Goal
Gather every line from the data below that contains the string "Switch" and copy each one out. Matching is case-sensitive.

(Word and element location data)
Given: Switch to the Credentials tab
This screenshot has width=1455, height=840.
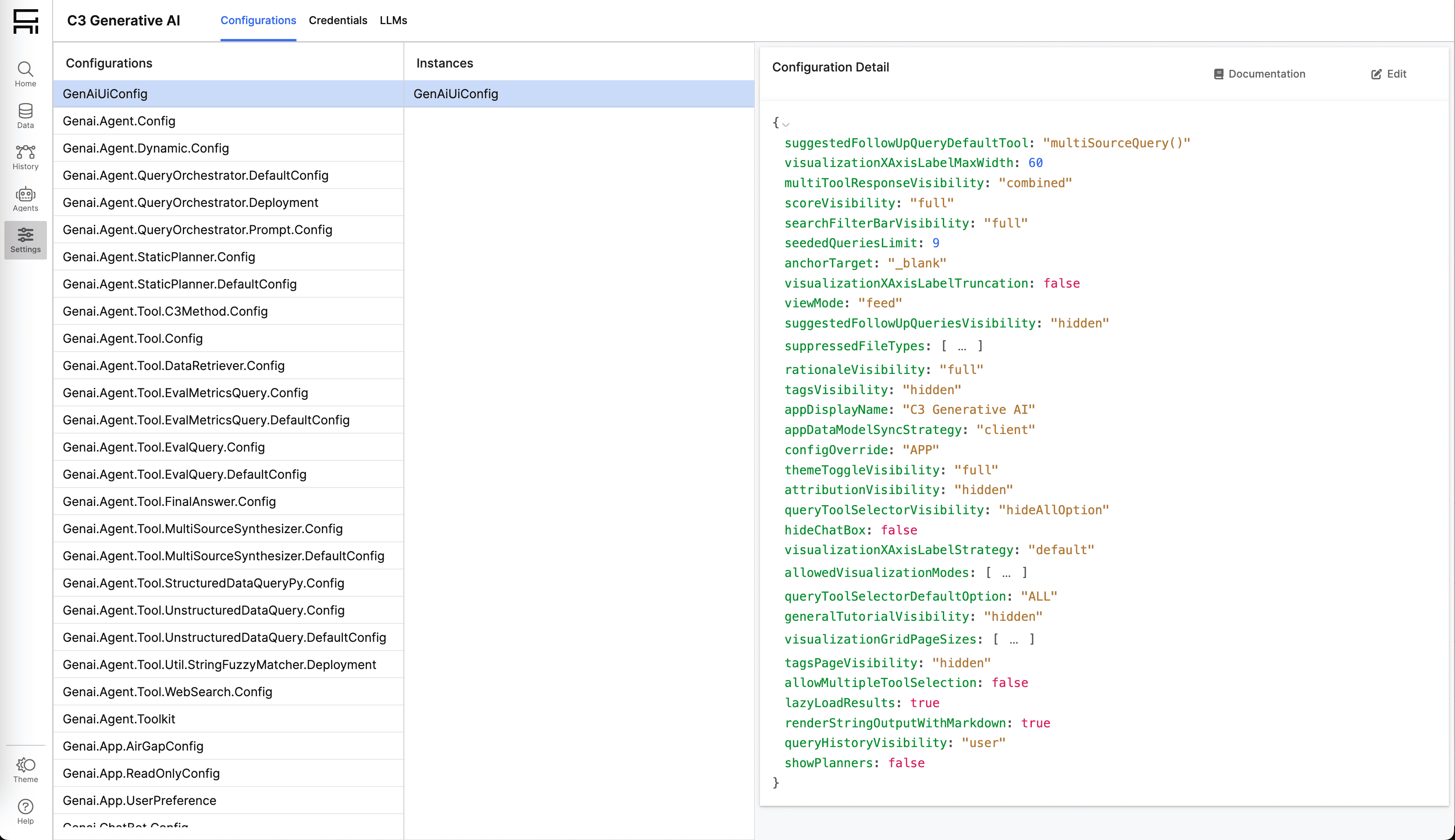Looking at the screenshot, I should pyautogui.click(x=338, y=20).
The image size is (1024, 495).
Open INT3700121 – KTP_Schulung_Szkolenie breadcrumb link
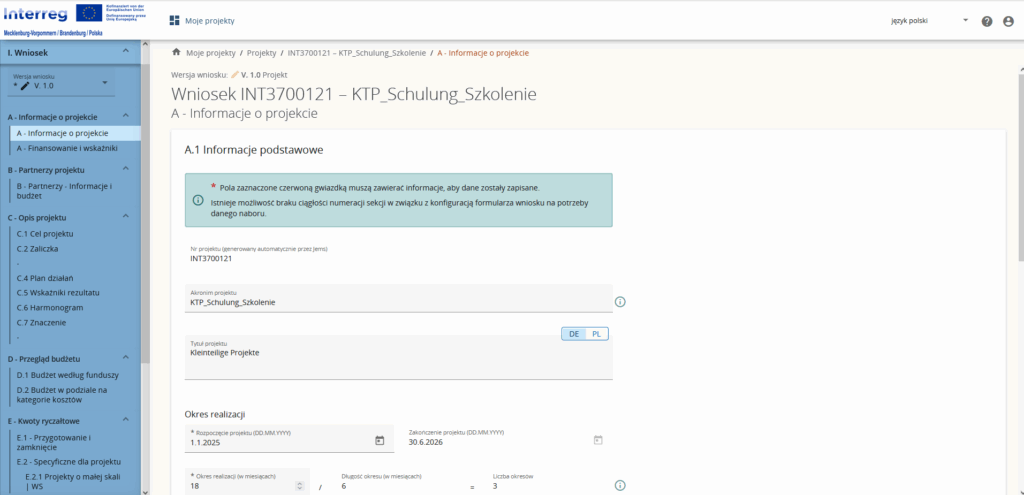[356, 52]

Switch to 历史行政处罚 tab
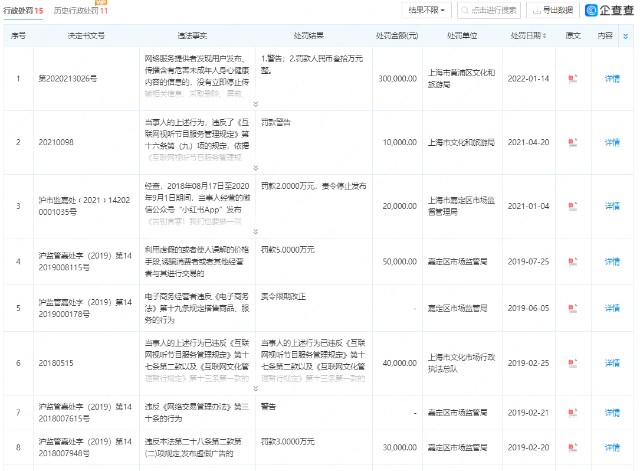click(81, 10)
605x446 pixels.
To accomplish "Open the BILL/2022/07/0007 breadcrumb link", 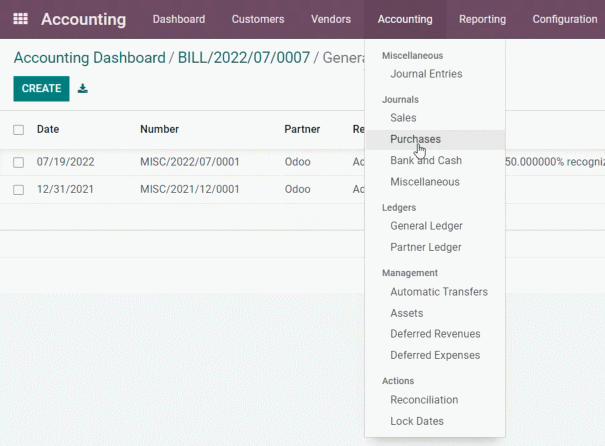I will pos(244,58).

Output for this task
Given: Switch to the Credentials tab
Switch to 历史行政处罚 tab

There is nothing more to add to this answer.